There has been considerable debate in recent weeks about what the deaths of Breonna Taylor and George Floyd tell us about how people of colour daily experience the world we live in, and they disproportionately prematurely die in. Their deaths have caused us yet again to question the deep inequities and structural racism that exist in our societies. We are questioning how it gets to ‘hide in plain sight’ in the landscape and built environment of our major cities, literally monumental examples of the pervasiveness and insidiousness of racism. Hopefully we are also listening more attentively to those people of colour who share their experience of how it shapes our actions, interactions and relationships. Even more hopefully, we are taking action to be part of a movement for change and for transformation, taking our lead from people ‘qualified’ to to so, and doing the work we need to, to challenge our un/conscious biases, call ourselves out, and respond with grace when others do so.
This post has been a challenge to write. Silence is so much easier, but it is also a form of complicity, and one I don’t want to be part of.
In sharing this book with you, I do share a little of my relationship to it. In sharing how it resonates and why it has been part of my life and my learning for the last 35 years I fear I am centering myself too much, but I hope it speaks to the challenge that we as white people need to face up to; racism isn’t simply about people of colour, or in this instance about black people, it’s about ‘us’, we produced it and we perpetuate it, and until we ‘get our house in order’ we all have a problem, albeit not one that threatens our very existence. This is why I have chosen to share with you the words of James Baldwin and Toni Morrison today.
This is an old book. The price on the cover 2/6 gives the first indication of its age, pre-decimalisation, therefore pre-1972. Opening it up the publication details date its first publication as 1963 and this edition was published in 1964. It came to me second hand, I wasn’t even born when this book was first published 56 years ago, over half a century.
The title of this book, The Fire Next Time come from
The book’s title comes from the words of the spiritual song Mary Don’t You Weep:
God gave Noah the rainbow sign
No more water, the fire next time
This is an important book. Some believe it to be one of the most influential books about 1960s race relations in the US.
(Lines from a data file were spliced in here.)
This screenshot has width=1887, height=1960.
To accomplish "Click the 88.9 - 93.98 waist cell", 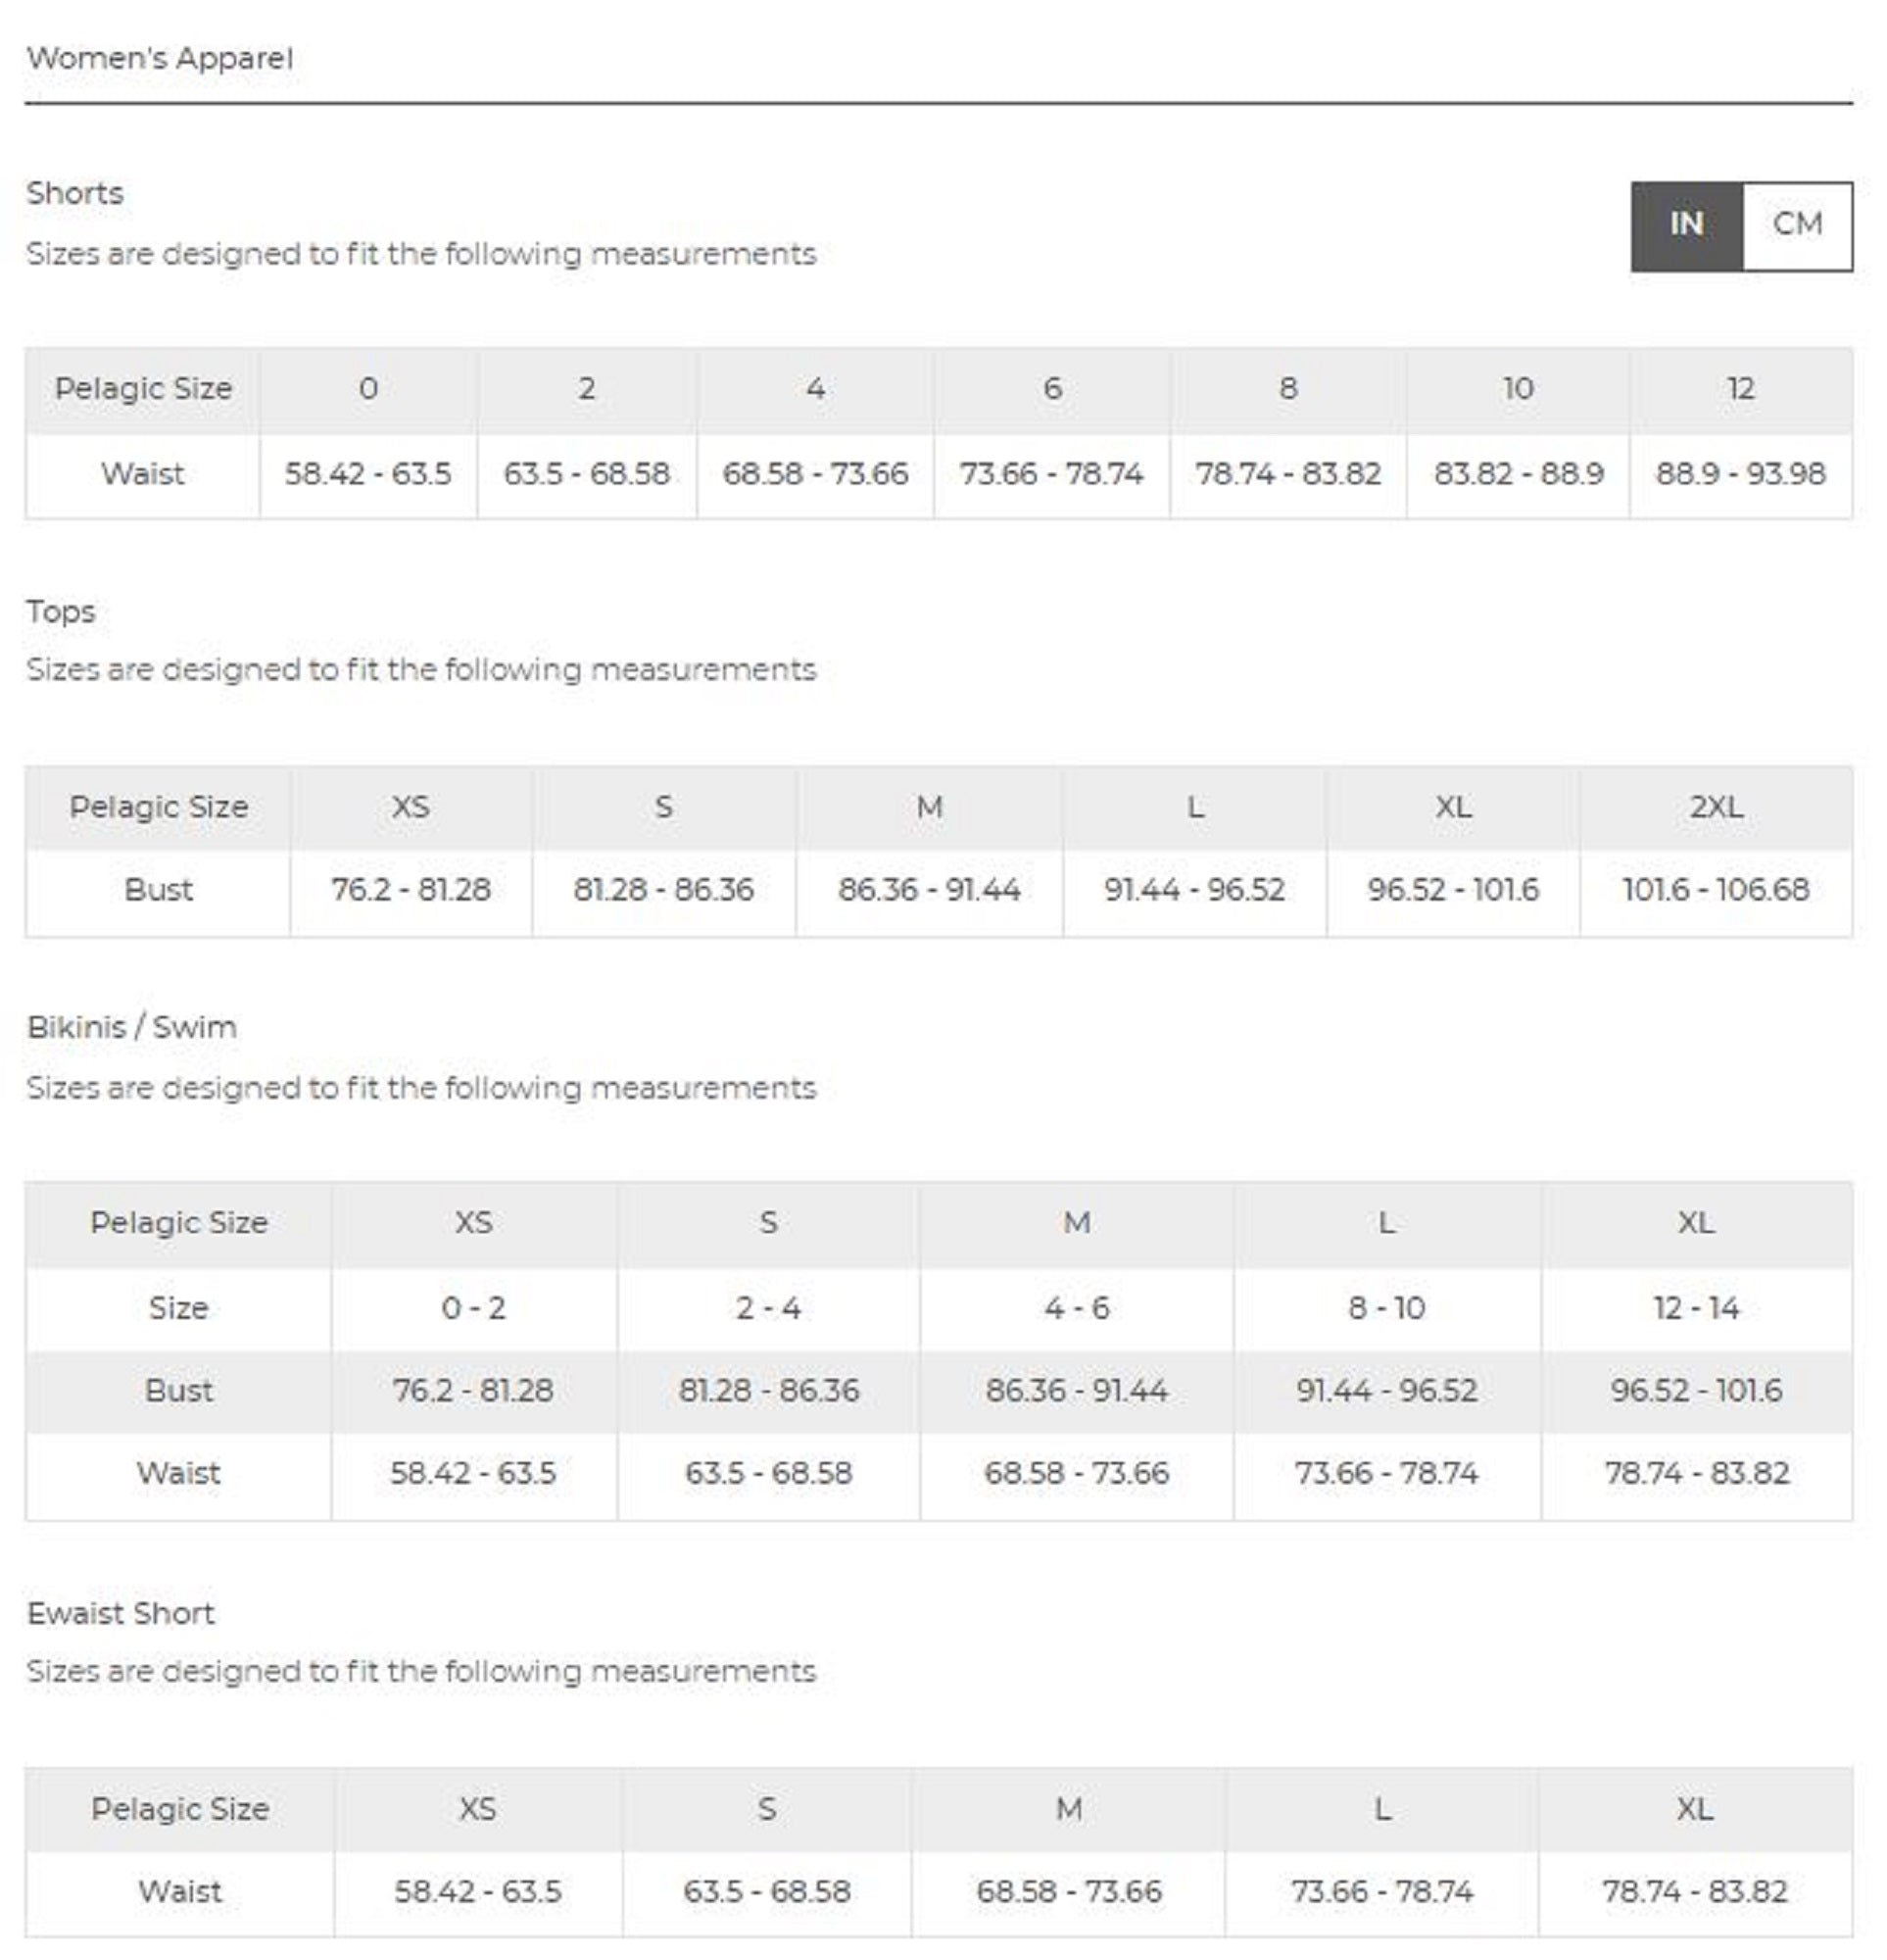I will coord(1740,474).
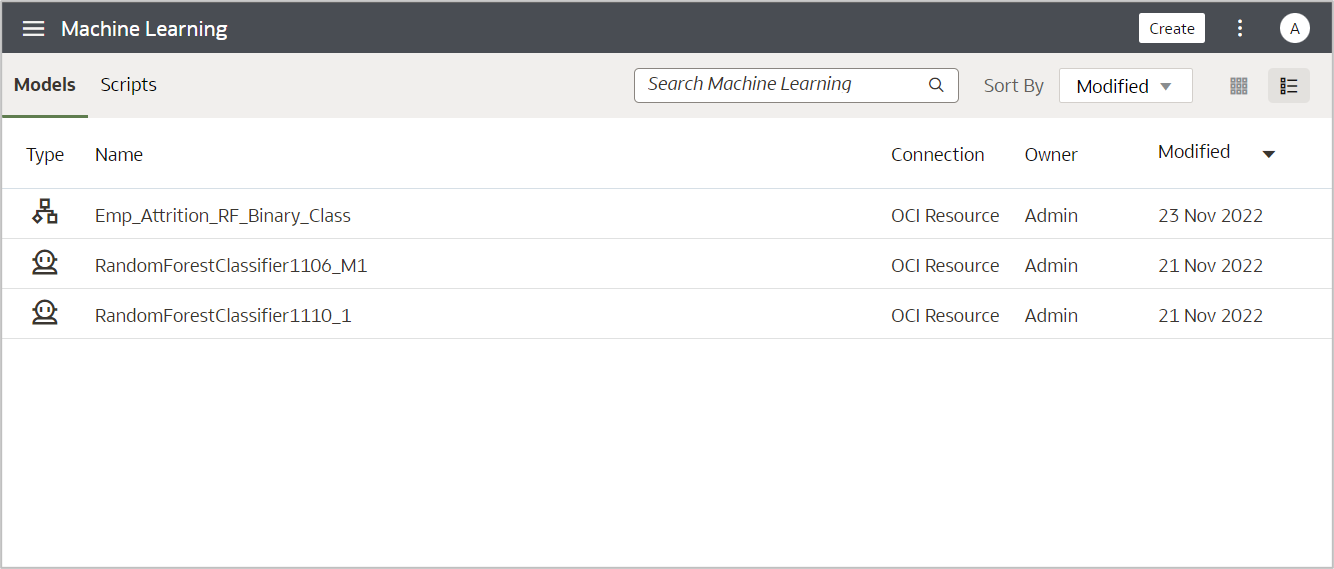Screen dimensions: 1334x569
Task: Click the RandomForestClassifier1106_M1 model icon
Action: [45, 263]
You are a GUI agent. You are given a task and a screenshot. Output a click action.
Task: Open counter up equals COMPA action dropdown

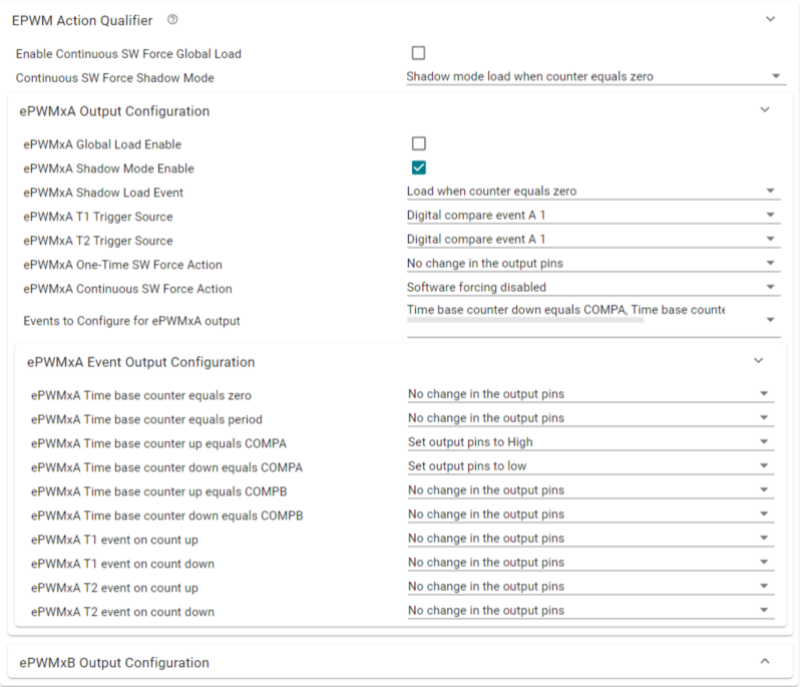tap(763, 442)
For me, that may be true but is influence is much more personal. This slim volume which contains two essays, the first of which I want to talk about today being just 5 1/2 of these small penguin pages, was my first introduction to the work of James Baldwin and really to a first hand narrative of the experience of racism in America. For indeed, systemic racism was American for 16 year old me. It was the stuff of history books, and I was going to do history A level, so I needed to know about it. Growing up in rural southern England I didn’t really know any people of colour, and I certainly didn’t know any better. In that context what James Baldwin taught me then, and I have carried it with me since, is that racism may aim to dehumanise the person of colour, but fundamentally it reflects the lack of humanity of the white racist.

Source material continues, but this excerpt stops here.